Baby Steps

A blog about programming, and tiny ways to improve it.

Progress on Inlining

Cross-crate inlining has come a long way and is now basically functional (I have yet to write a comprehensive test suite, so I’m sure it will fail when exercising various corners of the language).

Just for fun, I did some preliminary micro-benchmarks. The results are not that surprising: removing method call overhead makes programs run faster! But it’s still nice to see things go faster. We’ll look at the benchmarks, see the results, and then dive into the generated assembly. In all cases, I found LLVM doing optimizations that rather surprised me.

How to use it

Actually, rustc has been doing inlining without any special annotations for a long time—but only within one crate. If you want to enable a function to be inlined when called from another crate, you simply have to add an #[inline] annotation to it, like so:

#[inline]
fn range(lo: uint, hi: uint, it: fn(uint)) {
    let i = lo;
    while i < hi { it(i); i += 1u; }
}

This is the uint::range() function, which simply invokes its argument on every integer in a particular range.

The reason that an annotation is required to inline calls to functions in other crates is that cross-crate inlining complicates the recompilation model. Normally, crates are dynamically linked, so if you change the implementation of a function but not its type signature, then there is no need to recompile dependent crates or programs. However, if an inlined function is changed, then every caller must be recompiled in order to observe that change, as the source of that function will have been inlined into their local compilation units (of course, if the inlined function is not exported or not used, then there is again no need to recompile dependent crates).

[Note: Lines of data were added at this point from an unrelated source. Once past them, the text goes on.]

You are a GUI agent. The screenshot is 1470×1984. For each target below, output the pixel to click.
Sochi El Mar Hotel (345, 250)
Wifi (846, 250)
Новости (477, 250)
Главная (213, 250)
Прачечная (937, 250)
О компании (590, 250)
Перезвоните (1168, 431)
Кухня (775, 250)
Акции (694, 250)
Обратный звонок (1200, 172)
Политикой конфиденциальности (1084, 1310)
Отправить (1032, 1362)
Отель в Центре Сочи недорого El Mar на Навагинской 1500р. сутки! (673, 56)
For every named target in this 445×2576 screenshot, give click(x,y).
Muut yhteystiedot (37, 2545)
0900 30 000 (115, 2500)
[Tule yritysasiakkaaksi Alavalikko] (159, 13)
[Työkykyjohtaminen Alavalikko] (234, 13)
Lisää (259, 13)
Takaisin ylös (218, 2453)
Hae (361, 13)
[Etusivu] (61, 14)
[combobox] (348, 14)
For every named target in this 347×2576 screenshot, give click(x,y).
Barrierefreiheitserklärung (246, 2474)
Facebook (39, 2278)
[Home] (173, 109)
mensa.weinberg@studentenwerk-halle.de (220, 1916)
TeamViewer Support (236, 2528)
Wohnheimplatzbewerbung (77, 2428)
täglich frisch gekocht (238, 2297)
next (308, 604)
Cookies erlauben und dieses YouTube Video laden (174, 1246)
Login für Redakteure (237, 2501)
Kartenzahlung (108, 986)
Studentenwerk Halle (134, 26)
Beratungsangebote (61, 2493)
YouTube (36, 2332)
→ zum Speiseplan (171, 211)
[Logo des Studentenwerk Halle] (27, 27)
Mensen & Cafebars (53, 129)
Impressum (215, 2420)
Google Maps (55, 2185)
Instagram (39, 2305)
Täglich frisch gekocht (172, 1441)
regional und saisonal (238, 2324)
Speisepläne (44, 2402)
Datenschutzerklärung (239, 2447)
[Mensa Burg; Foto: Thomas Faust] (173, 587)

The #[inline] directive currently takes one option: you can write #[inline(always)]. The difference is that the former is a hint, which the compiler may choose to ignore. The always directive makes the hint stronger, causing the compiler to ignore the typical heuristics and thresholds that it uses to decide when to inline. Currently, these hints are passed on directly to LLVM; unfortunately, I have found that if you do not write #[inline(always)], LLVM almost always chooses not to inline, so probably we have to adjust the heuristics somewhat for Rust code.

Benchmark #1: uint::range

uint::range is Rust’s way of iterating over a range of integers. The following simple program simply sums up the integers from 0 to N, where N is provided on the command line:

fn main(args: [str]) {
    let r = option::get(uint::from_str(args[1]));
    let sum = 0u;
    uint::range(0u, r) {|i|
        sum += i;
    }
    io::print(#fmt["Sum from 0 to %u is %u\n", r, sum]);
}

Before inlining, this program would literally create a stack closure for the body of the loop and pass it to the library function range (the source of which was shown above). Range would then iterate and invoke the closure on every iteration.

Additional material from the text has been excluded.